Save Outlook Email as PDF for Court (Free & Private)
Outlook stores a ton of metadata—sender names, message IDs, and CC lists—that judges expect to see. Instead of printing screenshots, save the email as an .msg or .eml, upload it to EmailCourt, and download a clean, chronological PDF transcript.
Step 1 — Export the Outlook message
- In Outlook desktop, open the email and pick File → Save As → Outlook Message Format (or choose EML).
- Outlook on the web: open the message, click More actions, then select Download (.eml).
- Repeat for each message you plan to include, or use an archive tool to collect them first.

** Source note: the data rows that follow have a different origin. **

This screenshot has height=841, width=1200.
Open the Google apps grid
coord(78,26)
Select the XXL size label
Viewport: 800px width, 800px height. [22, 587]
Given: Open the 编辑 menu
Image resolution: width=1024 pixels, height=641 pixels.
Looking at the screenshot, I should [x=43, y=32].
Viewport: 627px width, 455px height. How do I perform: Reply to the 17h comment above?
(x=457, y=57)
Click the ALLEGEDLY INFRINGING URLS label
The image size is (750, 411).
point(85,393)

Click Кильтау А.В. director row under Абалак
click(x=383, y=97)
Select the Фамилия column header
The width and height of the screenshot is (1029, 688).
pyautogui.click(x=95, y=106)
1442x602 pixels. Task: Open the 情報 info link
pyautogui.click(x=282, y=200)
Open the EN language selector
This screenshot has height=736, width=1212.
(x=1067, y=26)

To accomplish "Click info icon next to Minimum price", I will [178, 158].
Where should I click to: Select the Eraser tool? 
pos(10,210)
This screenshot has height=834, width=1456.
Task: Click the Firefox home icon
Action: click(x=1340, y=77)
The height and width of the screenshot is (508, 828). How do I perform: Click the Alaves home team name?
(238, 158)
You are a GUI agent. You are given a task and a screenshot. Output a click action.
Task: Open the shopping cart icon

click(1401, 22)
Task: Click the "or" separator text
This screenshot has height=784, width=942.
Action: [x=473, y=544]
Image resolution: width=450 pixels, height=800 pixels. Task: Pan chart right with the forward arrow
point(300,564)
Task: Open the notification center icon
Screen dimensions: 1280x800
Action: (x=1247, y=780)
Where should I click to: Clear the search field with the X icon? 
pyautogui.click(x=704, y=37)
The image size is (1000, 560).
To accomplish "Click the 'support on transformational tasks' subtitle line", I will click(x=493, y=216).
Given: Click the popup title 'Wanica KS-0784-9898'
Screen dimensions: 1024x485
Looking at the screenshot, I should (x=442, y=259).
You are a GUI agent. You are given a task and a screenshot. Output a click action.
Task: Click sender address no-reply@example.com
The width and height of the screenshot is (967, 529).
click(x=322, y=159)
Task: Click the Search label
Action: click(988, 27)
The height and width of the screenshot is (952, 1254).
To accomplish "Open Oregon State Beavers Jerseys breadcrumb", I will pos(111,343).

Step 2 — Upload to EmailCourt
- Go to courtpdf.com/emailcourt and drag the MSG or EML files (or a ZIP containing them) into the dropzone.
- EmailCourt parses everything locally and displays the messages in chronological order.
- Use filters for From, To, date range, keyword search, or require CC recipients when you need a narrow thread.
Step 3 — Generate the court-ready PDF
- Check the preview to confirm the conversation order and participants.
- Click Generate Court-Ready PDF to download a transcript with a cover sheet, participant list, and timestamped messages.
- Attach the PDF to your discovery response, hearing packet, or exhibit binder.
FAQ
Will attachments be included? EmailCourt lists attachment names so the court sees they existed, but it doesn’t embed binary attachments inside the transcript.
Can I mix Outlook and Gmail exports? Yes. Drop them all into EmailCourt; it normalizes timestamps and participant lists before generating the PDF.
Is it private? Completely. All parsing happens in your browser—no uploads, no accounts.